XXY gioca le sue carte all'interno del filone che abbiamo descritto, ma lo fa con onestà drammatica (bando al facile melodramma, e largo agli spigoli e alle contraddizioni di personaggi carichi di ombre) e con una semplice efficacia narrativa.
Tutti attorno ad Alex sono turbati dalla sua singolarità, e dal dubbio che la sua ambiguità veicola: l'antico, terrorizzante dubbio della non coincidenza fra corpo e regola, tra biologia e cultura; esso ci tocca personalmente e nel profondo, e può essere rimosso ricorrendo alla violenza (verbale o fisica), o risolto rifugiandosi nella Norma (la morale, la scienza, la legge), o infine accettato con le anarchiche implicazioni di libertà che ne derivano.
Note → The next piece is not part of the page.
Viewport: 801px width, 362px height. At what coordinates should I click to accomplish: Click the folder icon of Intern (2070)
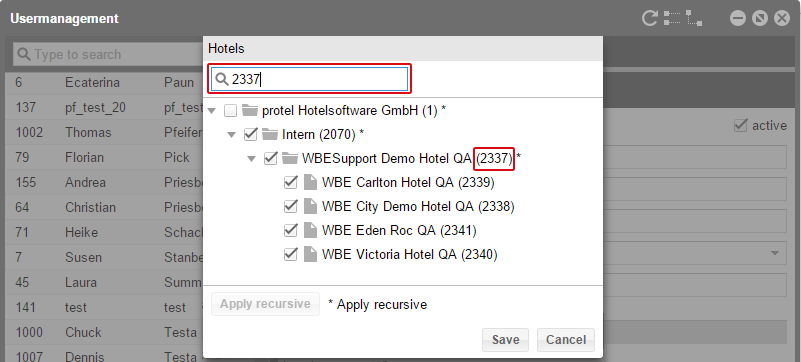(269, 134)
Se i genitori decideranno di avere fiducia nella singolarità e nella libertà inclassificabile di quel corpo/individuo, per i due amici del cuore l'incontro con Alex rappresenterà il punto di massima crisi della loro personalità in formazione; ne usciranno trasformati, perché finalmente sentiranno che nulla è semplice nel linguaggio apparentemente univoco della sessualità; che il corpo stesso è esperienza e non essenza; che l'identità di genere è un castello di carte (sia pure infitte nella pietra della Storia), un gioco di fantasmi e di paure, una finzione nel processo costruttivo della cultura; che ogni definizione di sé può bensì essere rassicurante e funzionale, ma nondimeno costituisce una mutilazione. La stessa mutilazione che, sul piano fisico, il medico vuole imporre in nome della scienza, in superficie oggettiva ma in effetti impregnata di ideologia “di genere” [1]: l'operazione che risolverebbe ogni problema, secondo l'amica prodiga di buoni consigli ma cieca di fronte al proprio orrore famigliare e alla propria viltà di madre.
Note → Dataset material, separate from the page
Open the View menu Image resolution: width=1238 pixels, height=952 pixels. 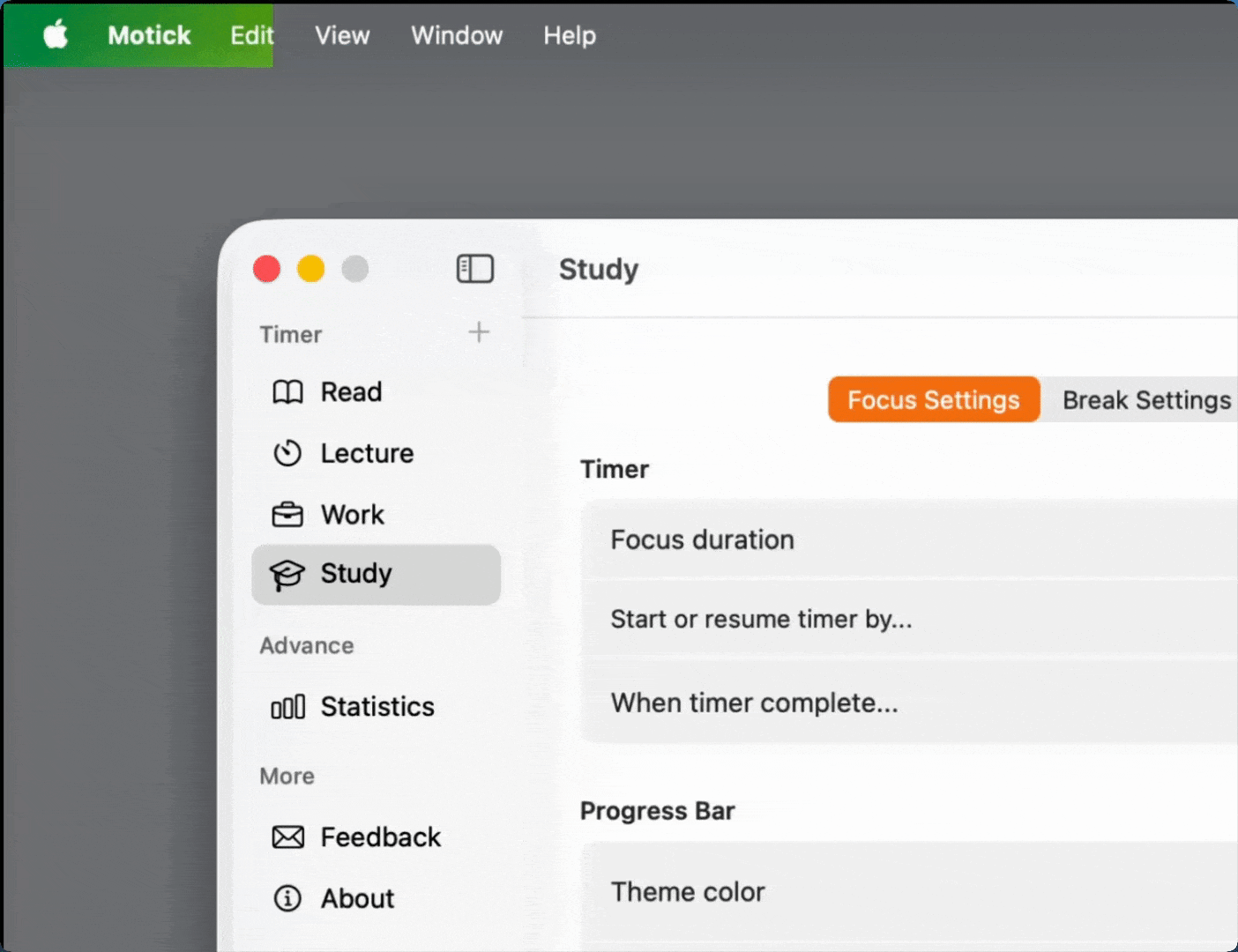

Tutto questo mostra il film, con un linguaggio non lambiccato e solo raramente tale da rivelare l'intrinseca fragilità connessa a una strategia espressiva di taglio intimista. Ma un'arte conscia del proprio limite può riscattare la prospettiva limitata da cui muove, manifestandosi più grande del vero quando sappia inquadrare il cruccio di un'umanità attendibile perché a noi prossima nell'incapacità di assegnare un nome diverso dal pregiudizio al proprio disagio, nel timore per lo sgretolarsi delle antiche certezze, nel vario atteggiarsi di fronte alla contraddizione vivente della pietra angolare nel nostro rapporto con la realtà.
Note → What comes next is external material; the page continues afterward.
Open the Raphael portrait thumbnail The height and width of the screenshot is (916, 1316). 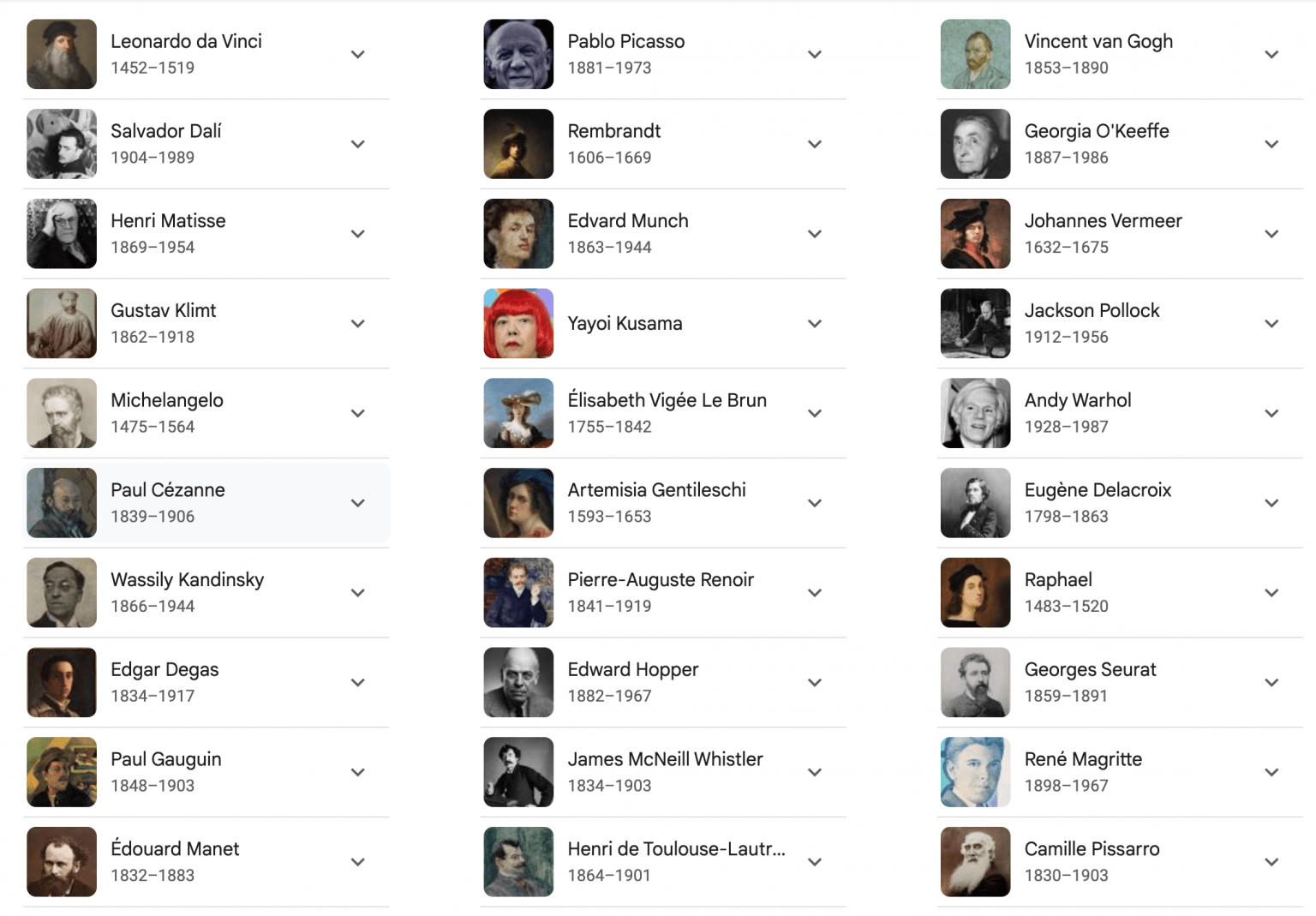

Non è merito da poco il concorrere, in forme plausibili e stimolanti, a tenere aperto l'interrogativo sull'ubi consistam dell'identità, sui rapporti di potere fra chi le definizioni le ha sempre imposte e chi le ha sempre subite; sappiamo infatti che nominare il genere significa immediatamente evocare il potere. Quello sul corpo e la sessualità è un discorso – tutt'altro che neutrale – che produce un sapere, cioè una segnaletica e un codice dell'identità e del comportamento, un complesso dispositivo sociale e culturale; tanto più prescrittivo quanto meno autoritaria ne appare la matrice (oggi, soprattutto quella “scientifica” - il discorso sulla natura – e quella “democratica” - il discorso sulla politica) [2]. Continuare ad analizzare e decostruire siffatto dispositivo può forse essere una fatica di Sisifo, ma è di certo una fatica indispensabile alla consapevolezza dell'uomo.